Work request.
Return the entries exactly as they appear.

(Items from a data source)
--------------------------------------------------

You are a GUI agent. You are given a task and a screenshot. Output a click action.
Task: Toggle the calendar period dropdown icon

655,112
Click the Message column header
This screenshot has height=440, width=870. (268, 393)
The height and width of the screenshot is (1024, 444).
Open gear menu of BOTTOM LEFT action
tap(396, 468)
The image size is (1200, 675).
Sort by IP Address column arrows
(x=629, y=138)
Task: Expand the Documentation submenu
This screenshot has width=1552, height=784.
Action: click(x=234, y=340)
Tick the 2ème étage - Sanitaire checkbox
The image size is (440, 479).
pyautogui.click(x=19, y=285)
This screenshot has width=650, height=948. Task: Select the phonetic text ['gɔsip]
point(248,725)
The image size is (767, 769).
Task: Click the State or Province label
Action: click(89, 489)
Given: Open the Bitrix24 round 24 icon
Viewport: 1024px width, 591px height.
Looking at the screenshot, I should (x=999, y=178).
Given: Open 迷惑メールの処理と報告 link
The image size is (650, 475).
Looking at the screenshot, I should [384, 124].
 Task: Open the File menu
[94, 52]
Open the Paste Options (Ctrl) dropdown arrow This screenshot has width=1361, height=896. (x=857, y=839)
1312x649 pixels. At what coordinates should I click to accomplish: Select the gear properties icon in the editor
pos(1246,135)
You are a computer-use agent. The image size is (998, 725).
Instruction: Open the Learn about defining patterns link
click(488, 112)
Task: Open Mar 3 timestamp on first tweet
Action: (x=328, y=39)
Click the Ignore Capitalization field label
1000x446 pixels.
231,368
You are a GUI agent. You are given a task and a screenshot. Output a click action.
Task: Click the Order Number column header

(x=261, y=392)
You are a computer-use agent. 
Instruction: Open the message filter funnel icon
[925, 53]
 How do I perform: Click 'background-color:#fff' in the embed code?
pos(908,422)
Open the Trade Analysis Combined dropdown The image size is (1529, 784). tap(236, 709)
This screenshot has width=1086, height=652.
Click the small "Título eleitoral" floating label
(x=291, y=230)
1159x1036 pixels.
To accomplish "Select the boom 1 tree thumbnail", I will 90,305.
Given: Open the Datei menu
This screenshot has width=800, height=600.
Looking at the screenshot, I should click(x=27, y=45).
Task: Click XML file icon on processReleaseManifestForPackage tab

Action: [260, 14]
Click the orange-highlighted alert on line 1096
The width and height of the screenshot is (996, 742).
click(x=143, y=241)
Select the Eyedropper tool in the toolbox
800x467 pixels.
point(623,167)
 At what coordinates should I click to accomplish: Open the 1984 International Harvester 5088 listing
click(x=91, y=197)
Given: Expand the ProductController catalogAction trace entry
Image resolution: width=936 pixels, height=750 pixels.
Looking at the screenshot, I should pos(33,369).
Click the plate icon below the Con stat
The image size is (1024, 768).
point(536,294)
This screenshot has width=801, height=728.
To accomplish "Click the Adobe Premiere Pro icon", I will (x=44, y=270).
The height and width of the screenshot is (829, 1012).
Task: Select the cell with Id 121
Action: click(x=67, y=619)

--------------------------------------------------

Written solution.
You are a GUI agent. You are given a task and a screenshot. Output a click action.
Task: Toggle the calendar period dropdown icon

655,112
Click the Message column header
This screenshot has height=440, width=870. (268, 393)
The height and width of the screenshot is (1024, 444).
Open gear menu of BOTTOM LEFT action
tap(396, 468)
The image size is (1200, 675).
Sort by IP Address column arrows
(x=629, y=138)
Task: Expand the Documentation submenu
This screenshot has width=1552, height=784.
Action: click(x=234, y=340)
Tick the 2ème étage - Sanitaire checkbox
The image size is (440, 479).
pyautogui.click(x=19, y=285)
This screenshot has width=650, height=948. Task: Select the phonetic text ['gɔsip]
point(248,725)
The image size is (767, 769).
Task: Click the State or Province label
Action: click(89, 489)
Given: Open the Bitrix24 round 24 icon
Viewport: 1024px width, 591px height.
Looking at the screenshot, I should (x=999, y=178).
Given: Open 迷惑メールの処理と報告 link
The image size is (650, 475).
Looking at the screenshot, I should [384, 124].
 Task: Open the File menu
[94, 52]
Open the Paste Options (Ctrl) dropdown arrow This screenshot has width=1361, height=896. (x=857, y=839)
1312x649 pixels. At what coordinates should I click to accomplish: Select the gear properties icon in the editor
pos(1246,135)
You are a computer-use agent. The image size is (998, 725).
Instruction: Open the Learn about defining patterns link
click(488, 112)
Task: Open Mar 3 timestamp on first tweet
Action: (x=328, y=39)
Click the Ignore Capitalization field label
1000x446 pixels.
231,368
You are a GUI agent. You are given a task and a screenshot. Output a click action.
Task: Click the Order Number column header

(x=261, y=392)
You are a computer-use agent. 
Instruction: Open the message filter funnel icon
[925, 53]
 How do I perform: Click 'background-color:#fff' in the embed code?
pos(908,422)
Open the Trade Analysis Combined dropdown The image size is (1529, 784). tap(236, 709)
This screenshot has width=1086, height=652.
Click the small "Título eleitoral" floating label
(x=291, y=230)
1159x1036 pixels.
To accomplish "Select the boom 1 tree thumbnail", I will 90,305.
Given: Open the Datei menu
This screenshot has width=800, height=600.
Looking at the screenshot, I should click(x=27, y=45).
Task: Click XML file icon on processReleaseManifestForPackage tab

Action: [260, 14]
Click the orange-highlighted alert on line 1096
The width and height of the screenshot is (996, 742).
click(x=143, y=241)
Select the Eyedropper tool in the toolbox
800x467 pixels.
point(623,167)
 At what coordinates should I click to accomplish: Open the 1984 International Harvester 5088 listing
click(x=91, y=197)
Given: Expand the ProductController catalogAction trace entry
Image resolution: width=936 pixels, height=750 pixels.
Looking at the screenshot, I should pos(33,369).
Click the plate icon below the Con stat
The image size is (1024, 768).
point(536,294)
This screenshot has width=801, height=728.
To accomplish "Click the Adobe Premiere Pro icon", I will (x=44, y=270).
The height and width of the screenshot is (829, 1012).
Task: Select the cell with Id 121
Action: click(x=67, y=619)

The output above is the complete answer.